Durante la audiencia, la defensa cuestionó la legalidad del ingreso policial y sostuvo que se vulneró el derecho a la intimidad, por lo que pidió declarar la nulidad del allanamiento, de la detención y de todos los elementos secuestrados. Además, argumentó que no existían motivos suficientes para ingresar sin autorización judicial.
Sin embargo, el Tribunal coincidió con la postura planteada por el fiscal jefe Gastón Ávila y el asistente letrado Federico Sura, quienes sostuvieron que existían circunstancias excepcionales que justificaban el procedimiento.
Los argumentos de la Justicia
Según se explicó durante la audiencia, empleados del hotel solicitaron acompañamiento policial por temor a lo que pudiera encontrarse dentro de la habitación utilizada previamente por otro imputado investigado en una causa por microtráfico.

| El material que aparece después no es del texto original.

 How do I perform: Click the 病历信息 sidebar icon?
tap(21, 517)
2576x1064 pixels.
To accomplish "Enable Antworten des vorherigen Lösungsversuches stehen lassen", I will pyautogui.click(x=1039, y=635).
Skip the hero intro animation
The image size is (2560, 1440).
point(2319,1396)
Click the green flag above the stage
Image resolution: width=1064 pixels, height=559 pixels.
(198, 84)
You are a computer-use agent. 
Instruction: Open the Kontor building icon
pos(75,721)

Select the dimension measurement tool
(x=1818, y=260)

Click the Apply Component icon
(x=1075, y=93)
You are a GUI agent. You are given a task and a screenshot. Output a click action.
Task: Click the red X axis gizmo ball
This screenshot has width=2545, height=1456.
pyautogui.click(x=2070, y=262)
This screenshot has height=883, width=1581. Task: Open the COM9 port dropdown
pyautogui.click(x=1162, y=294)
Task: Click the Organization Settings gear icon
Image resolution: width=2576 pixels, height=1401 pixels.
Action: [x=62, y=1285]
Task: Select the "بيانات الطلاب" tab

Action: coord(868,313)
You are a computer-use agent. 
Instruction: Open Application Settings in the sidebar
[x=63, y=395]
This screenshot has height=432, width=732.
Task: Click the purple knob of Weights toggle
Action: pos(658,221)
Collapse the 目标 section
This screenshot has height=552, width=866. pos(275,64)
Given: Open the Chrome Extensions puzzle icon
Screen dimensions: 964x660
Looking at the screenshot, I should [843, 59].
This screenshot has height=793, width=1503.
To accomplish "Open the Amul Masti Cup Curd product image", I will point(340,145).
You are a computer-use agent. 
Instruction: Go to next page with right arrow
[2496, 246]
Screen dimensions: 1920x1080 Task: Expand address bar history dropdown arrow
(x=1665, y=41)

Al acercarse al lugar, los efectivos advirtieron movimientos en el interior y escucharon la manipulación de un arma de fuego.
De acuerdo con la investigación, la persona que estaba dentro de la habitación era Trova, quien horas antes había intervenido como abogado defensor de un hombre investigado en la misma causa y al que se le habían secuestrado diez kilos de droga.
El Tribunal de Impugnación, integrado por el juez Nazareno Eulogio y las juezas Patricia Lupica Cristo y Estefanía Sauli, consideró que el procedimiento encuadró dentro de las excepciones previstas por el Código Procesal Penal para ingresar sin orden judicial ante la posible comisión de un delito en flagrancia.
Por ese motivo, rechazó el planteo de la defensa y confirmó íntegramente la resolución previa.
La causa por drogas y armas
Durante el procedimiento, a Facundo Trova le secuestraron 140,3 gramos de cocaína y 18,5 gramos de marihuana. La investigación se originó a partir de una denuncia que indicaba que un hombre identificado como S.S.F., investigado por microtráfico, se había alojado en el hotel mientras permanecía prófugo.
En la primera audiencia de la causa, el fiscal jefe Gastón Ávila imputó a S.S.F. por tenencia de estupefacientes con fines de comercialización, tenencia ilegítima de armas de guerra y encubrimiento.
Durante un allanamiento realizado en una vivienda, la Policía secuestró cerca de cinco kilos de cocaína, casi cinco kilos de cannabis, más de 12 millones de pesos en efectivo, dólares, pesos chilenos, armas de fuego, municiones, balanzas de precisión y elementos presuntamente robados.
Además, el juez de garantías dispuso dos meses de prisión preventiva para el imputado, al considerar que existían riesgos de fuga y de entorpecimiento de la investigación.